X <- matrix(nrow=100,ncol=7)
X[,1] <- sample(rep(0:9,10),100)
for(c in 2:7){
for(p in 0:9){
X[X[,c-1]==p,c] <- sample(0:9,10)
}
}
write.table(X, file="Sequence1", row.names=F, col.names=F)
(You could create similar collections of e.g. 10-digit numbers by changing 7 to 10 in the first and third lines.) The result is 100 rows of seven digits each, with the property that each of the ten digits occurs equally often in each column, and each of the 100 possible pairs of digits occurs equally often spanning each pair of columns. The first five rows are here:
2 6 2 2 8 0 2
6 4 4 1 9 0 3
3 7 7 7 7 3 3
1 7 2 7 6 7 2
2 4 3 2 1 2 0
The whole output of this particular run is here. Of course, your results would be randomly different, since each run will have different pseudorandom permutations at each choice point.

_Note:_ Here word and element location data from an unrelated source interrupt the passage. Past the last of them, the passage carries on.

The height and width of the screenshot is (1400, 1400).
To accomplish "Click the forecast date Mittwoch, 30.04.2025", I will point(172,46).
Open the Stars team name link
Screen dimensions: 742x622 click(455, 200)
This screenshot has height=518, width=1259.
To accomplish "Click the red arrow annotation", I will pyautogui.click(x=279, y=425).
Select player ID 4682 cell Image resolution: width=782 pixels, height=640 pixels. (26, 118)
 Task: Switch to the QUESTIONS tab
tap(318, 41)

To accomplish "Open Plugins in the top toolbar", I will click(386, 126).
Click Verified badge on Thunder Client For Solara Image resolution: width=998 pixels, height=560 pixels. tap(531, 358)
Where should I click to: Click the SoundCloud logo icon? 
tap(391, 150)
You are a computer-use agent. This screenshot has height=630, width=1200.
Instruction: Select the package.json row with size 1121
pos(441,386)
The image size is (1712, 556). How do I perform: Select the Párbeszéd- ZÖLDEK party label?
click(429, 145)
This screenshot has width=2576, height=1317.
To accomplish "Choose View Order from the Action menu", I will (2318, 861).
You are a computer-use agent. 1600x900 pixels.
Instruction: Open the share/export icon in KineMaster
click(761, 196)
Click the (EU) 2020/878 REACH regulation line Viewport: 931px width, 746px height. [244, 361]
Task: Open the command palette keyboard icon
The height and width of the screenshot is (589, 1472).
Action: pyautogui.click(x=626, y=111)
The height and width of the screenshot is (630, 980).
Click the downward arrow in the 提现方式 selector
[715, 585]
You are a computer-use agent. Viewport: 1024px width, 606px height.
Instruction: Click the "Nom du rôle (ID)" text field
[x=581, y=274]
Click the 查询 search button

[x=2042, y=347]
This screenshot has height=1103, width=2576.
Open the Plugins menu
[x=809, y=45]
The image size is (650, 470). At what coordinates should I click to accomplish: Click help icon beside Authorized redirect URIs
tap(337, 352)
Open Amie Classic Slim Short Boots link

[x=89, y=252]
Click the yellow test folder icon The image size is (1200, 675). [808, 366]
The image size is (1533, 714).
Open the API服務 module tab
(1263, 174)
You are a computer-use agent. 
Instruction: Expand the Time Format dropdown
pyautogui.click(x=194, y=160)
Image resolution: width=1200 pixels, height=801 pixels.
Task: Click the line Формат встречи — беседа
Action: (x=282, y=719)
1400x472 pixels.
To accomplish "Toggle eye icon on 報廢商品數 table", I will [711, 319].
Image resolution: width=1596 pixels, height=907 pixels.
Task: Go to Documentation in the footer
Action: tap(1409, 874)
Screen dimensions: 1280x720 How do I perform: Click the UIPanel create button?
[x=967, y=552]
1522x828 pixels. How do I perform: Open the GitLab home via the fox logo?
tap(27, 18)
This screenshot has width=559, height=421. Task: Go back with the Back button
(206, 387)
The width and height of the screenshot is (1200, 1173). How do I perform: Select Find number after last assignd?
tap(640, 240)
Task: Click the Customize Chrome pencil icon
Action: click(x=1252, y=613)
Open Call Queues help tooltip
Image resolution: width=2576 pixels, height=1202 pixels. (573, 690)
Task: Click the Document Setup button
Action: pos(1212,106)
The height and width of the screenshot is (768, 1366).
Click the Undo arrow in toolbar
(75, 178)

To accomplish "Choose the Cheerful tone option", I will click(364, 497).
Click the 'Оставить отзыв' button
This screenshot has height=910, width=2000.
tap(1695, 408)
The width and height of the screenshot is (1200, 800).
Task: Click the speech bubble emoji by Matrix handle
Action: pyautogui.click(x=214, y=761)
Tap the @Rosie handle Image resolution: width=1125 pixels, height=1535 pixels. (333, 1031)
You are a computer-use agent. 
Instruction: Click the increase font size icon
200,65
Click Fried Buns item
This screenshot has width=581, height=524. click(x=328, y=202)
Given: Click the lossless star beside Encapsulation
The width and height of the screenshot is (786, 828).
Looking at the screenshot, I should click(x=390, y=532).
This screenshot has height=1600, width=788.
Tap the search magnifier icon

It's a good idea to format the strings so as to signal the grouping that you want speakers to use. A simple way to do it in this case, using gnu awk, might be
gawk '{printf("(%d) %d%d%d - %d%d%d%d\n",NR,$1,$2,$3,$4,$5,$6,$7)}' sequence1.txt >sequence1a.txt
The results would start this way:
(1) 262 - 2802
(2) 644 - 1903
(3) 377 - 7733
(4) 172 - 7672
(5) 243 - 2120
The whole output in this format is here.
And if we wrap it with a bit more formatting, we can make an xhtml side show, with some initial instructions on the first slide, and then each digit string on its own page, so that students (or the friends and acquaintances that they recruit) can easily keep track of where they are in the sequence of strings. (Someday, browsers will have advanced to the point where you could actually record each string via a javascript call, or the like, and perhaps even do automatic -- and accurate -- phonetic-segment alignment.)
I recorded the list -- it took me about seven and a half minutes. I'll post the measurements when I have a chance to do them -- segmenting this much stuff by hand takes a couple of hours, which is too much labor for one Breakfast Experiment™, especially on a morning when I'm doing two of them.